InterContinental Houston
Walking into the busy lobby of this new hotel, I was astonished at how quickly people were being attended to. I was most impressed by the number of staff on duty, their efficiency, the concierge's abilities, and with the attention I received before anyone knew my business there. The rooms also impress, and space-age insulated windows make them remarkably quiet. Room design inserts high-tech amenities into warm, comforting surroundings that steer clear of trendiness. Rooms are informal but make use of expensive materials, including marble, granite, and leather.

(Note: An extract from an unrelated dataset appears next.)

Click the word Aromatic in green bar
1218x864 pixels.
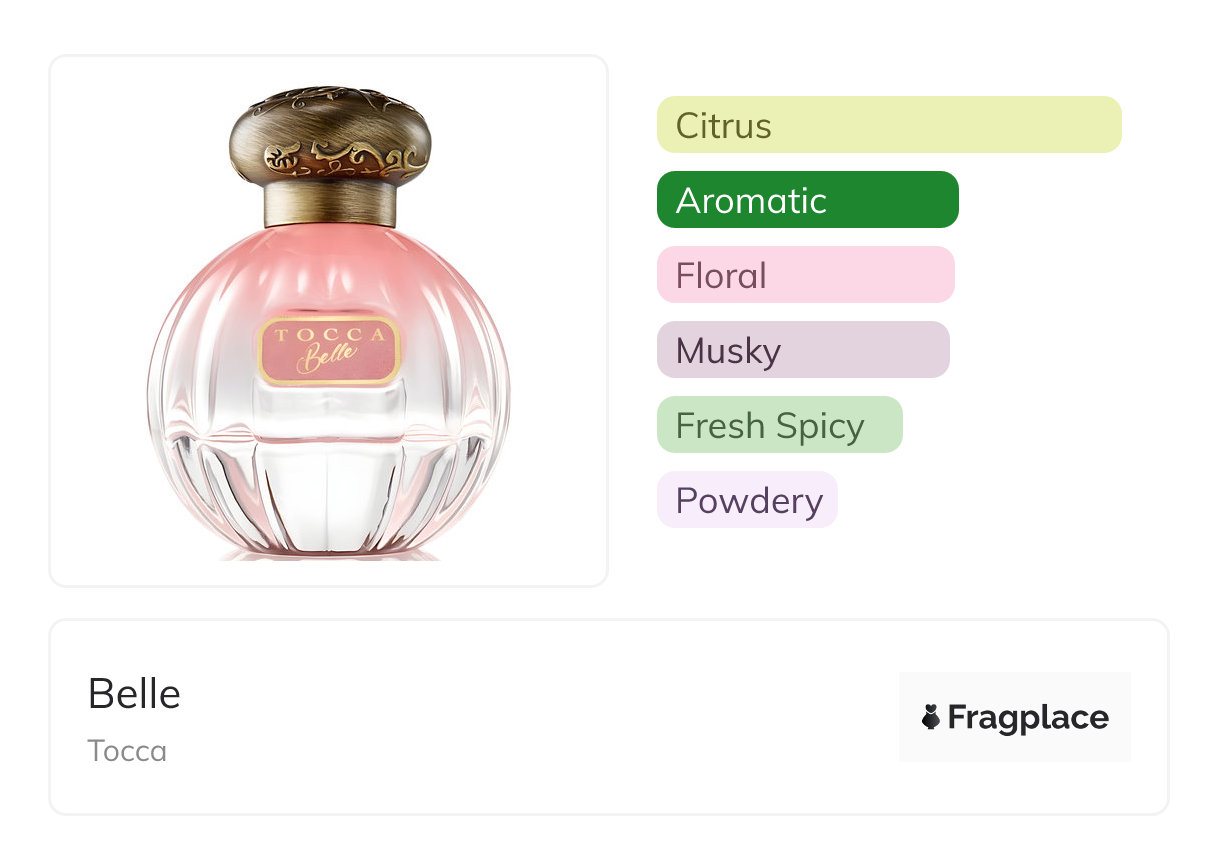(751, 201)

Highlights include an oversize safe with outlets for recharging cellphones or computers, comfortable pillow-top beds, and well-thought-out desks with lots of workspace and multiple connection options.Facilities: Restaurant; bar; heated outdoor pool; 24-hr. state-of-the-art health club; spa treatments; outdoor Jacuzzi; children's program; concierge; courtesy car; business center with 24-hr. secretarial services; 24-hr. room service; in-room massage; same-day laundry service/dry cleaning; club level.
Lovett Inn
Located a block off Westheimer and 3 blocks from Montrose Boulevard, the Lovett Inn is on a quiet street right in the middle of the busy restaurant and club district of the Montrose area. The house dates from the early 1900s and was built by one of Houston's mayors. Most rooms are large (well above the usual size for B&Bs). The four rooms in the main house and two in the carriage house are attractive and well furnished with period pieces, wood floors, and area rugs, yet eschew the cutesiness that so many B&Bs feel obliged to deliver. Almost all have private balconies. There are also four town house units around the corner (two per house), which have separate entrances and greater privacy. These are comfortable but modern. One town house has a full kitchen for the use of guests if they rent both rooms.
Grant Palm Court Inn
This is the best lodgings bargain in Houston: quiet, clean rooms with a number of little extras for a good low rate. This is one of those time-capsule places where nothing seems to change -- all rooms are furnished in '50s fashion. The higher rate is for rooms with two double beds that can accommodate up to four people at no extra charge. The rooms encircle well-tended grounds that hold a pool, a Jacuzzi, a wading pool, and a swing set. There is also a kennel for canine guests. The hotel is close to the Medical Center, Reliant Stadium, and AstroWorld. And the icing on the cake: Would you believe that Elvis actually once stayed here?